EXTRAIT PROPOSÉ
....
Mommy, de Xavier Dolan est un film bien particulier. Pour commencer, je dois bien vous avouer que je ne me sentais pas, mais alors pas du tout, attiré par ce film. La thématique de la mère, l'enfant hyperactif, hyper sensible et probablement surdoué, le tout sur fond de cinéma social... Franchement, non.
De plus, pour ma défense, je dirai que Mommy n'a pas été très bien vendu, toutes les images sur lesquelles j'étais tombé avant de le voir en entier transpiraient le cinéma vérité aux plans interminables et à la photographie brut de décoffrage. Sans compter la déferlante "Dolan" sur le net qui avait achevé de me rebuter (parce-que oui, je suis ce genre d'individus bien pénible).


Et puis finalement, lors d'une longue nuit d'été, je me suis décidé. Première surprise, le montage et les plans sont assez dynamiques. Et puis il y a ce personnage de mère vulgaire qui n'a de cesse de mâcher son chewing-gum, ce personnage qu'on croise et qu'on juge lorsqu'on le voit dans la rue. Lors de sa première scène de dialogue, elle assume merveilleusement bien son cliché, elle est aussi désagréable que fun à suivre. On lui explique qu'elle doit récupérer son fils incontrôlable parce qu'il a mit le feu à l'institution qui le "soignait".
Le "gars" aussi assume parfaitement bien son cliché. Il bouge tout le temps, parle mal et fort, il n'a aucune limite quant à la démonstration de ses émotions, son père est mort, il aime le cannabis etc.. Bref, cliché de mauvaise mère et cliché de mauvais fils se réunissent pour former le cliché de la famille dysfonctionnelle... Et le duo marche juste super bien. De voir ces deux êtres humains s'insulter pour un rien, de voir cet adolescent taré naviguer d'un état extrême à l'autre sans transition ni modération, c'est assez jouissif. Rapidement, on se prend d'affection pour eux et on comprend que ce cliché n'est qu'une surface. En effet, Steve aime sa mère sans condition, manquant d’inhibitions, il frôle même l'inceste par moments. Diana, quant à elle, galère à tous les niveaux mais elle s'acharne réellement à trouver un équilibre pour éduquer correctement son fils tout en gérant ses problèmes.


Diana n'a aucun voile concernant son fils. Elle ne minimise pas ses problèmes. Elle sait parfaitement que c'est une tête de con et une véritable bombe à retardement, pourtant, elle fait tout pour garder son calme et lui donner sa chance dans la vie... C'est assez beau.


Concernant la mise en scène, Xavier Dolan m'a posé un sacré problème : Le choix du format de l'image en 4/3, la caméra un peu tremblotante au début et les engueulades à répétition des personnages sur fond de folie ("douce") ambiante... J'ai eu l'impression de voir un Confessions Intimes. Un excellent Confessions Intimes, genre un Confessions Intimes nominés aux Oscars... Mais je dois bien avouer que ça m'a fait un peu bizarre, surtout que ce format apporte aussi un problème de lisibilité sur de (très très très) rares plans.
....
DONNÉES FOURNIES
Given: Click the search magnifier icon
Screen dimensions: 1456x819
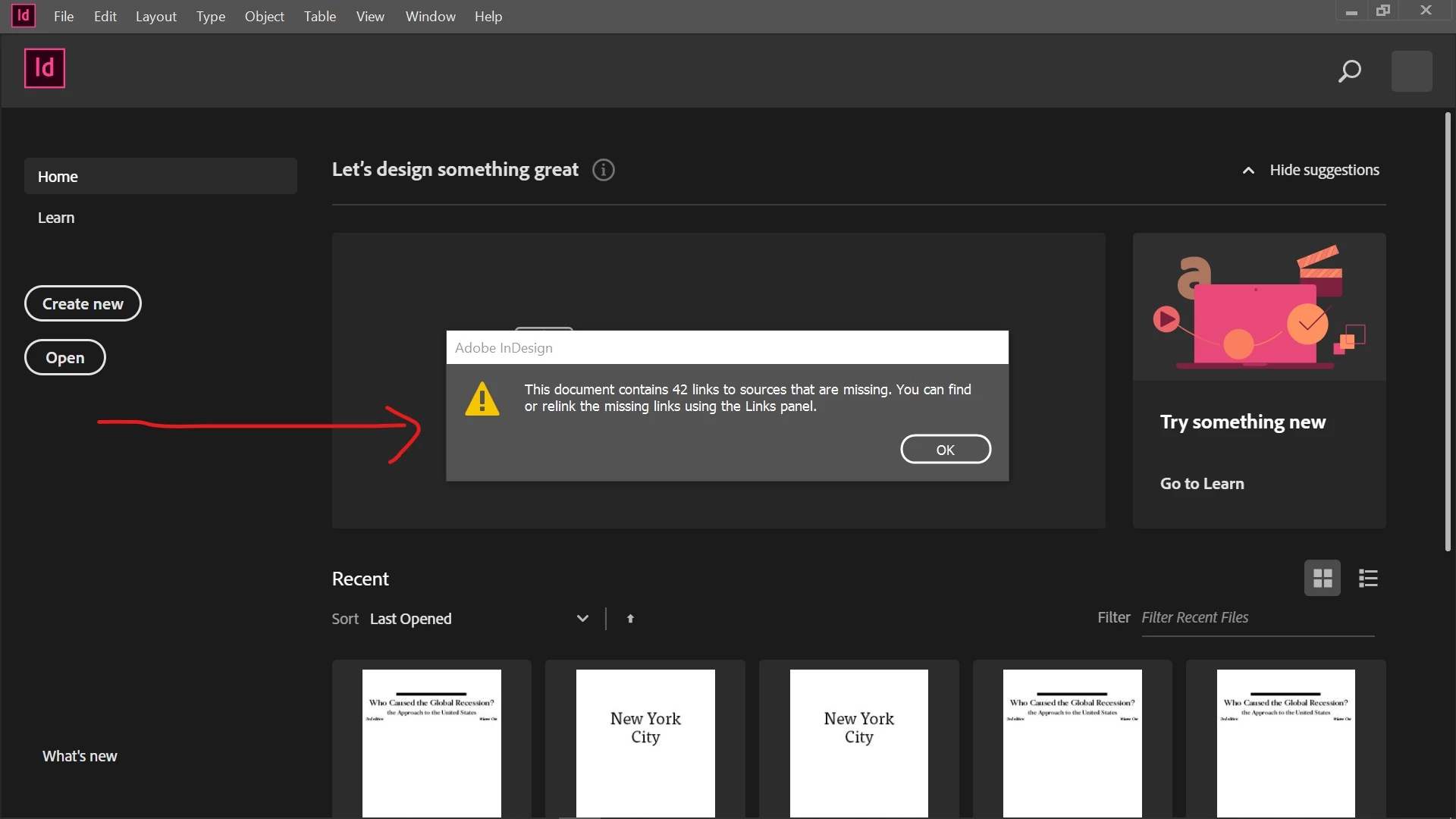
....
EXERCICES
(1) Les affirmations suivantes s'accordent-elles avec la critique de Mommy ? Répondez par oui ou par non pour chacune, en citant les mots décisifs du texte. (a) Le montage et les plans du film sont décrits comme assez dynamiques. (b) Diana minimise les problèmes de son fils. (c) L'image du film est au format 4/3.
(2) Recopiez fidèlement le passage de la critique de Mommy allant de « Mommy, de Xavier » jusqu'à « social... Franchement, non. » inclus.
(3) Résumez la critique de Mommy en deux phrases.

CORRIGÉ DES EXERCICES
(1)
(a) Oui : « le montage et les plans sont assez dynamiques ».
(b) Non : « Elle ne minimise pas ses problèmes. »
(c) Oui : « Le choix du format de l'image en 4/3 ».

(2)
Mommy, de Xavier Dolan est un film bien particulier. Pour commencer, je dois bien vous avouer que je ne me sentais pas, mais alors pas du tout, attiré par ce film. La thématique de la mère, l'enfant hyperactif, hyper sensible et probablement surdoué, le tout sur fond de cinéma social... Franchement, non.

(3) Cette critique de Mommy, de Xavier Dolan, avoue d'abord un manque d'attrait pour le film. Elle salue ensuite son montage dynamique et son duo mère-fils, dont les clichés de famille dysfonctionnelle cachent l'amour de Steve pour sa mère et les efforts de Diana pour l'éduquer, mais elle juge que la mise en scène, avec son format 4/3 et sa caméra tremblotante, donne l'impression de voir un Confessions Intimes.